Gordon Miller Buehrig (B-yur-rig) (June 18, 1904 - January 22, 1990) was an American automobile designer.

==Early life==
Gordon Miller Buehrig was born in Mason City, Illinois, on June 18, 1904, to a banker. He attended Bradley University in Peoria, Illinois, but did not graduate.

==Career==
After dropping out of Bradley University in 1924, he worked as a body shop apprentice in Wayne, Michigan.

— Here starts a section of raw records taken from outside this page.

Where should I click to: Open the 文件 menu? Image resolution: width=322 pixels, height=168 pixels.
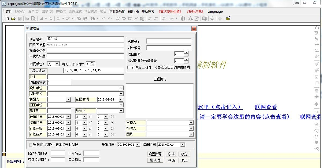[9, 12]
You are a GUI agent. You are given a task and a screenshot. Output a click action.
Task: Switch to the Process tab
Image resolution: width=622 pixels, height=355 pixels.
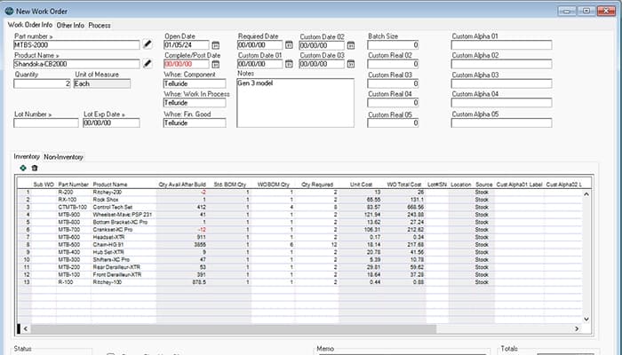coord(100,26)
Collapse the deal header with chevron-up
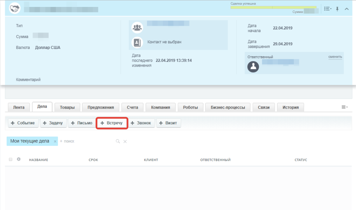The width and height of the screenshot is (356, 210). point(347,9)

He had early design experience with Packard, General Motors and Stutz. In 1929, he was responsible for designing the bodies (built by Weymann) of the Stutz Black Hawks entered at Le Mans. At age 25 he became chief body designer for Duesenberg, where he designed the Model J. He joined the Auburn Automobile Company of Auburn, Indiana, in 1934, producing the famous 1935 851 Boattail Speedster, based on the work of Alan Leamy. (A kit copy of this car was driven by the lead character in NBC's "Remington Steele".) He also designed the distinctive Cord 810/812, the latter recognized for its originality by the Museum of Modern Art in 1951. At the end of World War II, he worked with Studebaker and his design ideas led to their 1947 models.

In 1949, Buehrig joined Ford, where his projects included the 1951 Victoria Coupe, the 1952 station wagon, and the 1956 Continental Mark II. He invented the removable T-top, patented 5 June 1951, which was used in the aborted TASCO sports car.

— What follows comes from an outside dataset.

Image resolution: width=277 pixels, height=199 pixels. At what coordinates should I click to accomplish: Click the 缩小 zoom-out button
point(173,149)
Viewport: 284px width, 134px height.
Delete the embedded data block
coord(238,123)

Retiring from Ford in 1965, Buehrig taught from 1965 to 1970 at the Art Center College of Design in California. In 1979, he produced the design for the Buehrig motor car, a limited-production carriage roof coupe. In his last five years, he consulted for the Franklin Mint and helped oversee the development of their model cars.

==Personal life==
Buehrig married Elizabeth "Betty" Whitten on December 23, 1934. Together, they had one daughter, Barbara. His wife died on August 28, 1970.

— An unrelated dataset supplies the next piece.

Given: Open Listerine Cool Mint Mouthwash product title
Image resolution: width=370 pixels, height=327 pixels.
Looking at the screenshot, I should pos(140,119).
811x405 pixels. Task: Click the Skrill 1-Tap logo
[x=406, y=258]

He later married Kathryn "Kay" Lundell. He also had two stepdaughters: Carol and Joanne.

==Death==
Buehrig died at his home in Grosse Pointe Woods, Michigan, on January 22, 1990, at the age of 85. His cremated remains are buried in Roselawn Cemetery in Auburn, Indiana.

==Awards and legacy==
Buehrig was honored by the Scarab Club in Detroit, an artists' club with a show of his work and asking him to sign the beam in the banquet hall. During that event he revealed that one of his favorite vehicles was the Duesenberg Twenty Grand, which was developed for the Chicago World's Fair of 1933 along with three other vehicles. Buehrig had read Le Corbusier's Toward an Architecture and was deeply inspired by it. Buehrig's work also led to front-wheel-drive Oldsmobile cars and also inspired a Chrysler vehicle with its hood design.

In 1981, he was included a list of the top 30 people who influenced automotive history by the Society of Automotive Historians.

His Twenty Grand Duesenberg design was selected to be exhibited in Essen, Germany as one of “The Ten Most Beautiful Cars in the World" and won Best of Show at the 1980 Pebble Beach Concours d'Elegance.

He was inducted into the Automotive Hall of Fame in October 1989.

He was one of 25 candidates for Car Designer of the Century, an international award given in 1999 to honor the most influential automobile designer of the 20th century. It was won by Giorgetto Giugiaro.